COLUMBIA, S.C. - The Republican Party must control Congress in order to solve national problems like immigration, Gov. Rick Perry, R-Texas, said Wednesday during a fundraiser for the South Carolina Republican Party.
Despite recently being indicted on two felony counts of abuse of power, Perry visited the Palmetto State - the first Southern state to hold a primary during presidential elections - right after spending a few days in New Hampshire, which holds the second nominating contest in the country. In addition to the fundraiser, Perry had time to watch Texas A&M, his alma mater, take on the University of South Carolina. Perry was a yell leader at A&M.
He had a few other stops planned around Columbia, the state capital, including a speech to high school athletes who belong to a Christian organization.
South Carolina was the final resting place of Perry's 2012 presidential campaign. He dropped out just before the primary election was held after poor showings in both New Hampshire and Iowa.
The Texas governor barely mentioned the 2016 presidential race during his 10-minute speech Wednesday night, in keeping with his recent focus on policy issues. Instead, he told the roughly 100-person crowd that it's important for Republicans to retake the Senate and bring all of Congress into their control so they can have a voice on issues like immigration reform. He reminded his audience that President Obama refused his invitation to tour the Texas-U.S. border with him during a trip earlier this summer.
"I don't care how good your briefers are.
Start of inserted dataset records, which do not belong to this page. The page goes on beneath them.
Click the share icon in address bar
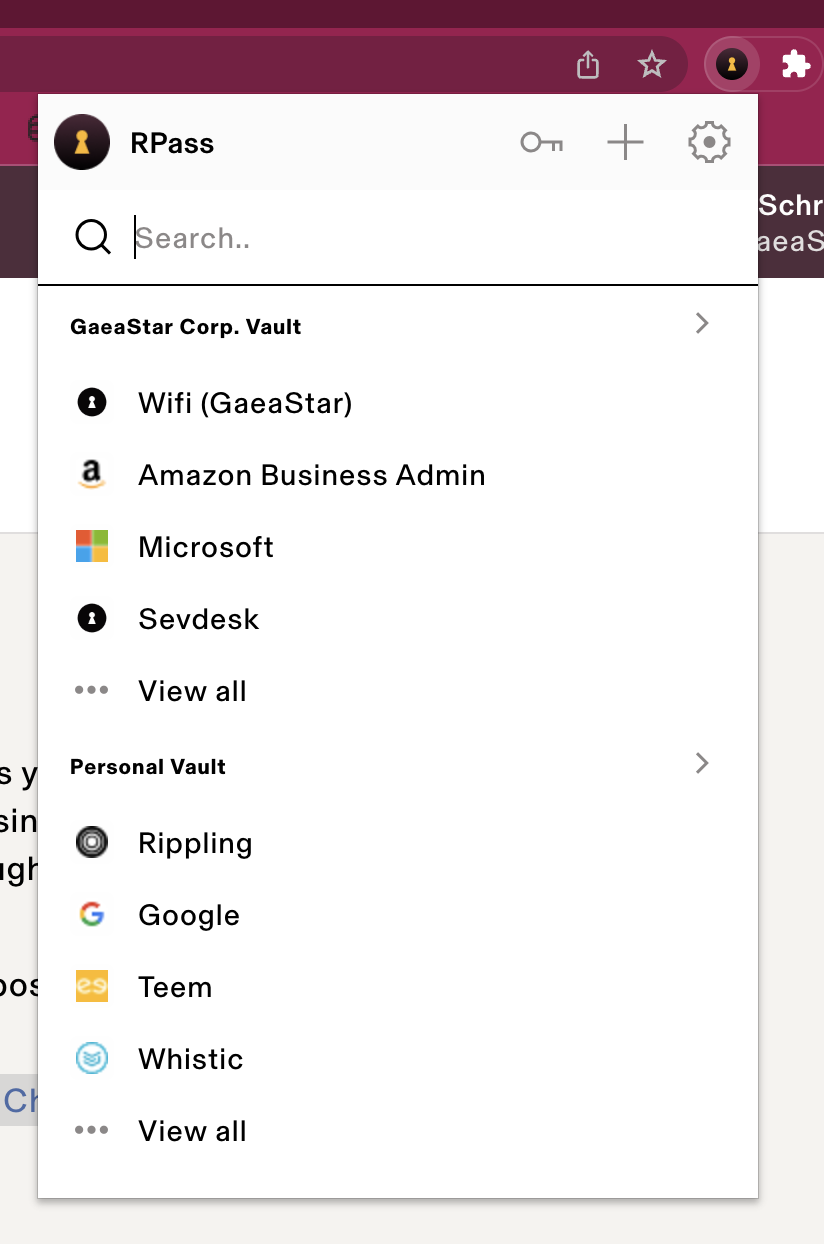The height and width of the screenshot is (1244, 824). click(x=588, y=66)
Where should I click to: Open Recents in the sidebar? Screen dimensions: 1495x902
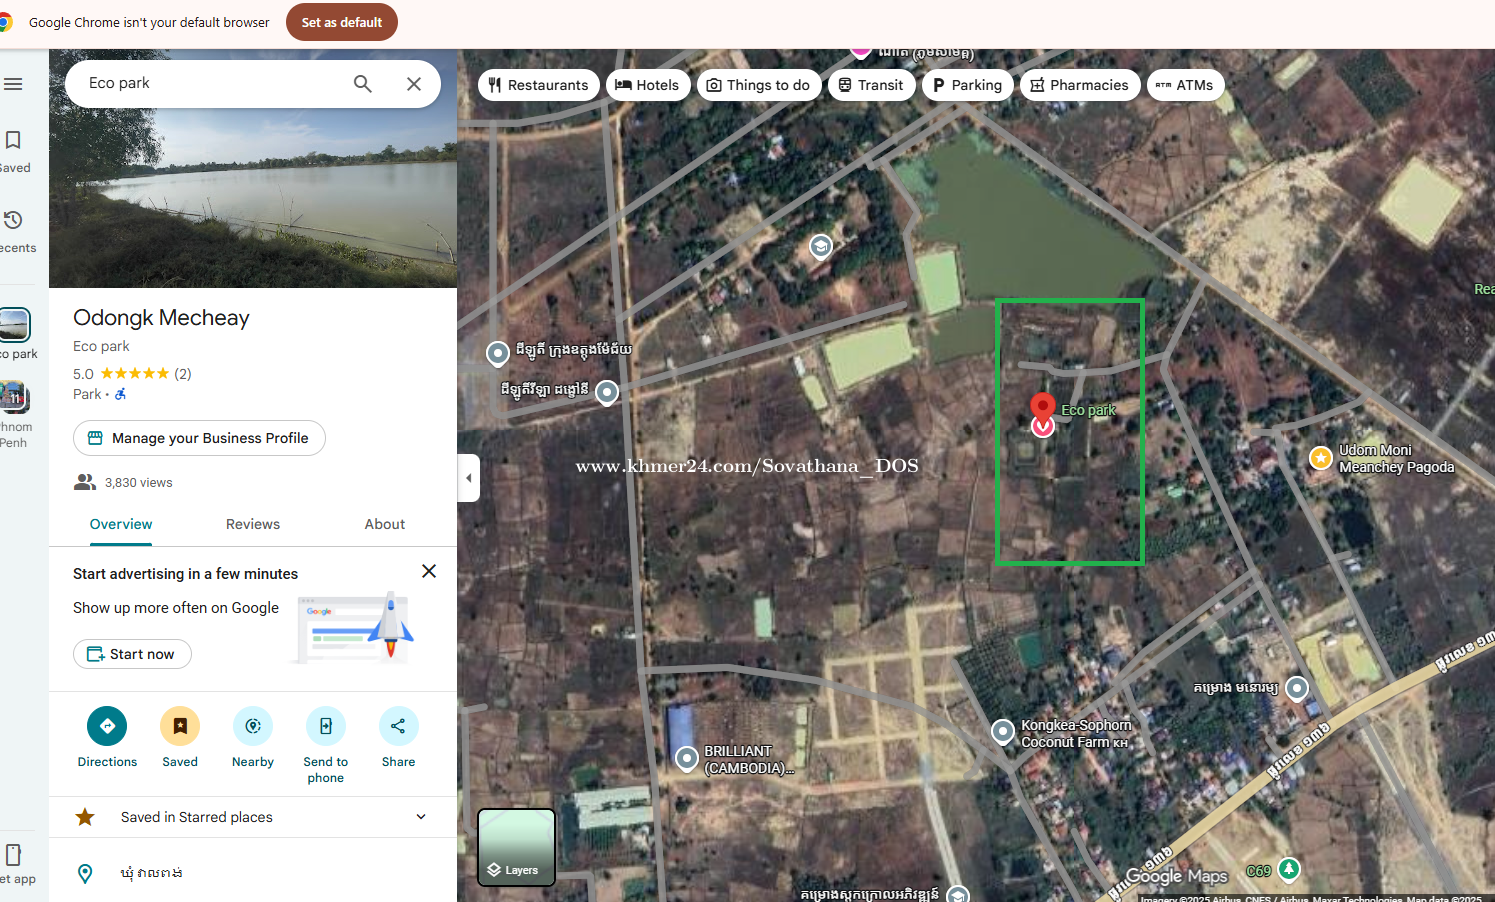[x=14, y=230]
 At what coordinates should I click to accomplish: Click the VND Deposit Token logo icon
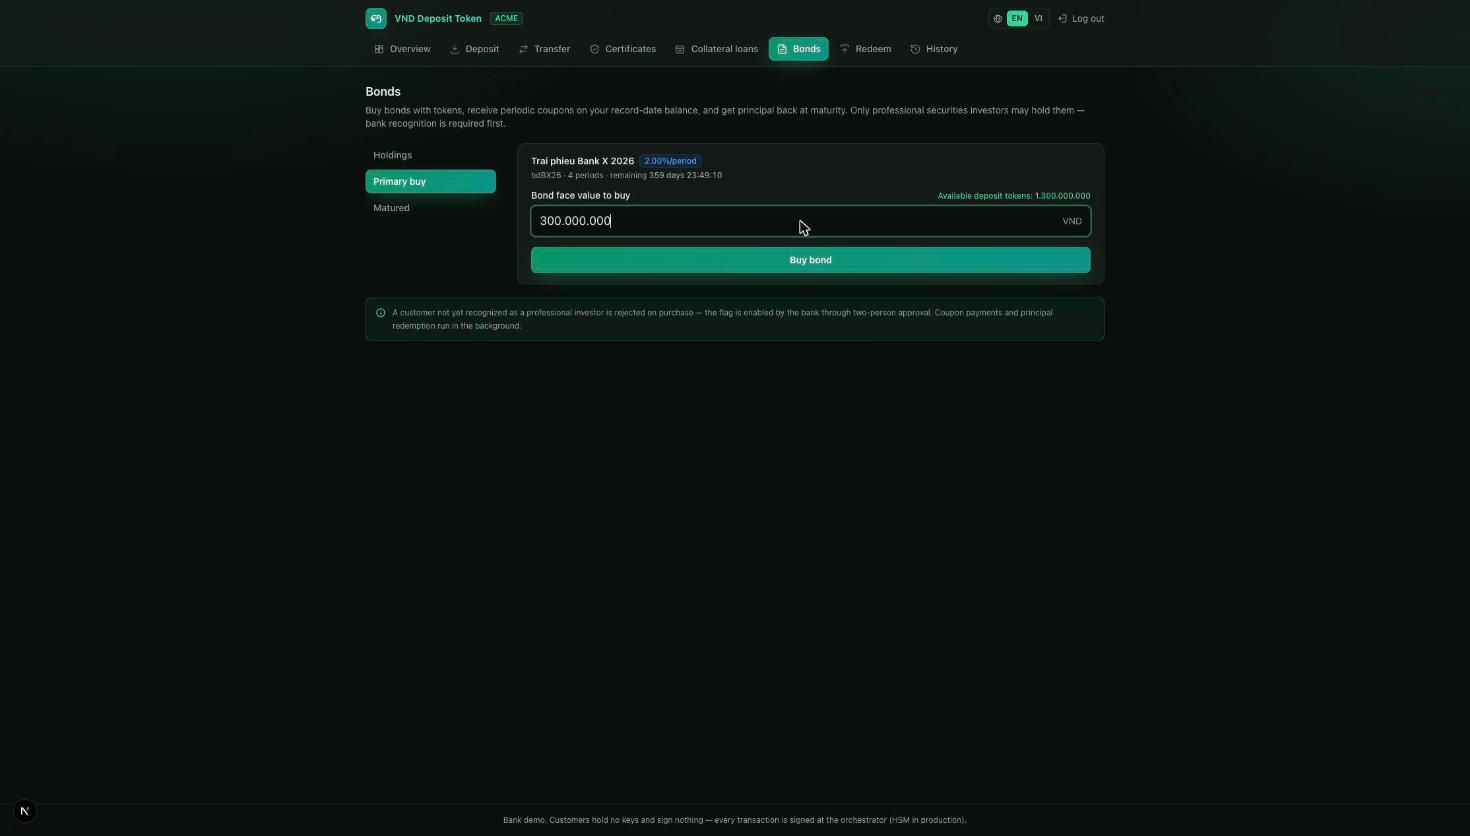point(376,18)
The president needed to see the challenge of that 1,200-mile border," he said.
Perry has not hesitated to criticize the administration's handling of the flood of children who have arrived at the southern border in recent months, and he deployed 1,000 National Guard troops to the area earlier this summer to help shore up the overburdened Border Patrol agents and other Texas law enforcement.
Democrats criticized Perry for the seemingly politically-motivated travel after the indictment, which was issued after he publicly pressed a state official who had been convicted of drunk driving to step down from her post and then vetoed funds for her office when she refused. Prosecutors said Perry overstepped his authority. Perry calls the case politically motivated, and has noted the several liberal public figures, like former Obama adviser David Axelrod, have agreed with him.
"It is a governor's right, whether it is a Republican governor or the next Democratic governor if they ever elect one in Texas, to veto a piece of legislation," Perry said. "That's what standing up for the rule of law is about."
His team of high-powered attorneys asked a judge to dismiss the felony charges Monday, arguing that the law being used to prosecute him is unconstitutionally vague.
"Attempts to convert inescapably political disputes into criminal complaints" shouldn't be allowed to go forward, the lawyers argue.
Perry's allies say that the legal charges have actually helped, not hurt him, and several high-profile Republicans who he might face in a 2016 nomination fight have backed him. His adviser in New Hampshire, Mike Dennehy, told CBS News last week that the number of people who signed up to attend a rally with him went "through the roof" after the indictment.
Perry is the third potential 2016 Republican presidential candidate to recently head to South Carolina. Sen. Marco Rubio of Florida talked about immigration in Anderson, S.C., while Sen. Rand Paul of Kentucky attended to a barbecue in Rock Hill, where he talked about the need to expand the party's appeal to minorities.
Perry's trip is as much about football as politics. He wore a polo shirt with a Texas A&M logo, and all the TVs at the fundraiser were turned not to the news, but to the new SEC Network.
"You know that I am a guy that is not afraid to stand up for what I believe in when I come to Columbia when we are playing the Gamecocks," Perry said. "We are going to love each other and be on the same team until about 6 o'clock tomorrow and then it is game on."